### Consegna
Trascrivi senza modifiche il passo dell'ordinanza della Corte costituzionale che va da "Visto l’atto di" a "relatore Nicolò Zanon.".

### Estratto della pagina
ORDINANZA N. 59
ANNO 2019
REPUBBLICA ITALIANA
IN NOME DEL POPOLO ITALIANO
LA CORTE COSTITUZIONALE
composta dai signori:
Presidente: Giorgio LATTANZI;
Giudici: Aldo CAROSI, Marta CARTABIA, Mario Rosario MORELLI, Giancarlo CORAGGIO, Giuliano AMATO, Silvana SCIARRA, Daria de PRETIS, Nicolò ZANON, Franco MODUGNO, Augusto Antonio BARBERA, Giulio PROSPERETTI, Giovanni AMOROSO, Francesco VIGANO’, Luca ANTONINI,
ha pronunciato la seguente
ORDINANZA
nel giudizio di legittimità costituzionale dell’art. 186, comma 9-bis, del decreto legislativo 30 aprile 1992, n. 285 (Nuovo codice della strada), promosso dal giudice per le indagini preliminari del Tribunale ordinario di Torino, nel procedimento penale a carico di T. B., con ordinanza del 12 dicembre 2017, iscritta al n. 49 del registro ordinanze 2018, pubblicata nella Gazzetta Ufficiale della Repubblica n. 12, prima serie speciale, dell’anno 2018.
Visto l’atto di intervento del Presidente del Consiglio dei ministri;
udito nella camera di consiglio del 6 febbraio 2019 il Giudice relatore Nicolò Zanon.

### Dati forniti
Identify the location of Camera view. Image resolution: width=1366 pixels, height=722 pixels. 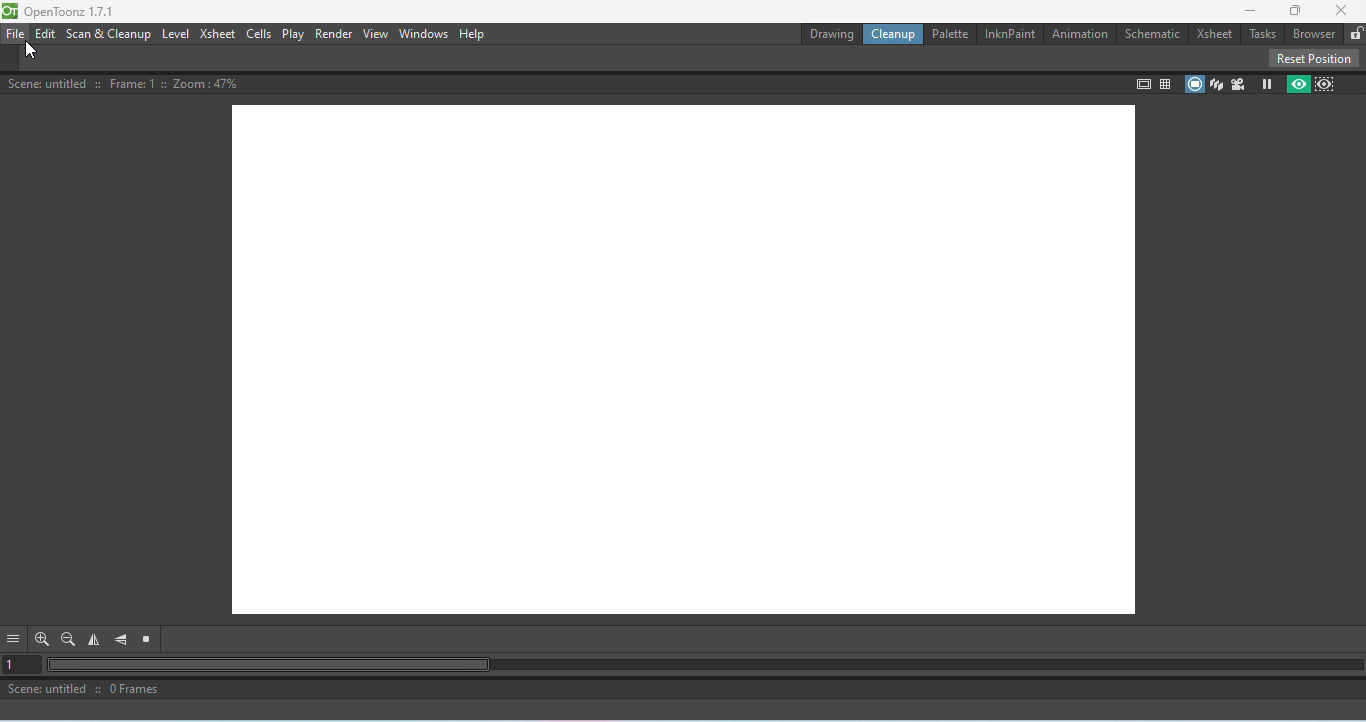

---

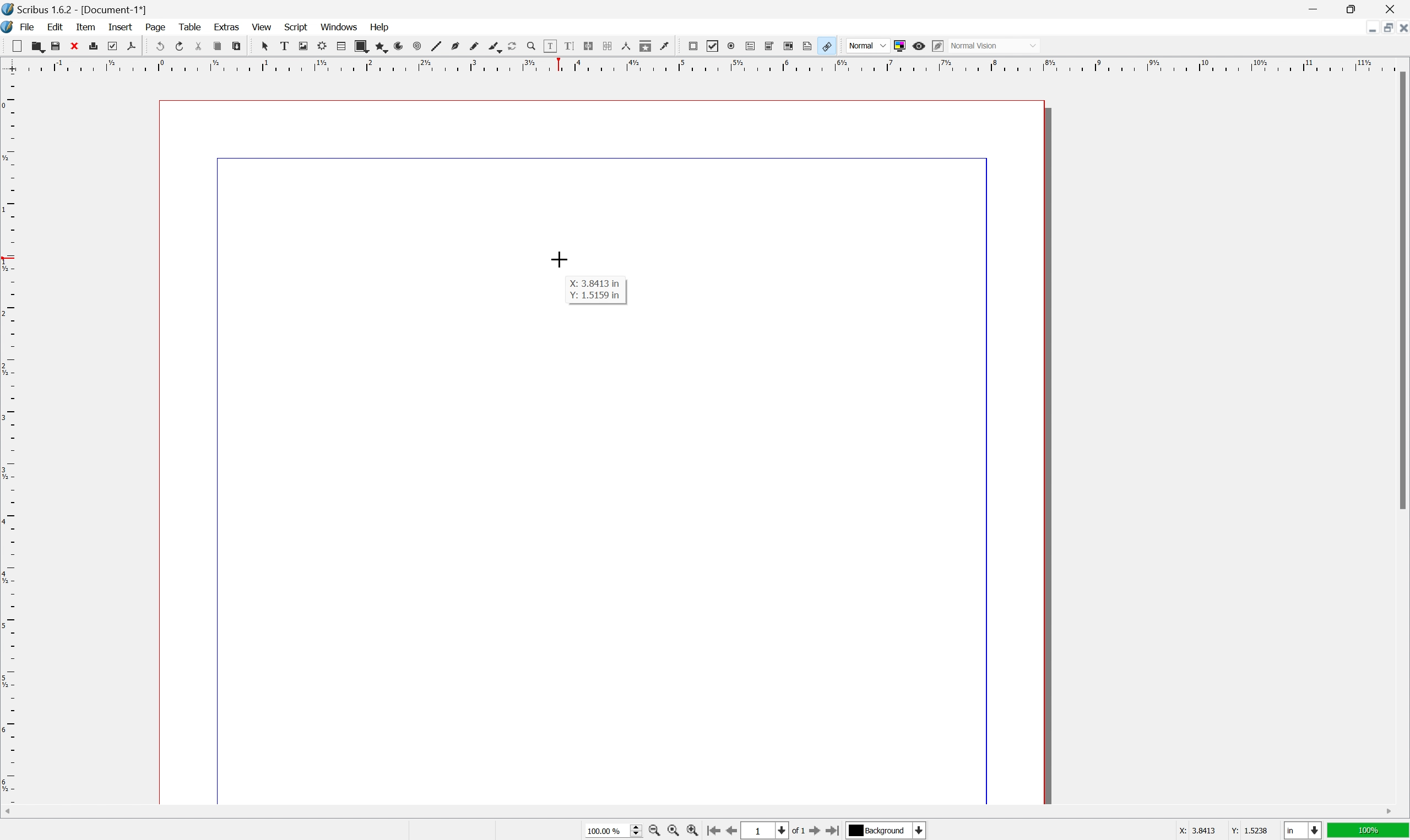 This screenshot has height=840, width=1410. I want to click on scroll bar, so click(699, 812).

### Soluzione
Visto l’atto di intervento del Presidente del Consiglio dei ministri;
udito nella camera di consiglio del 6 febbraio 2019 il Giudice relatore Nicolò Zanon.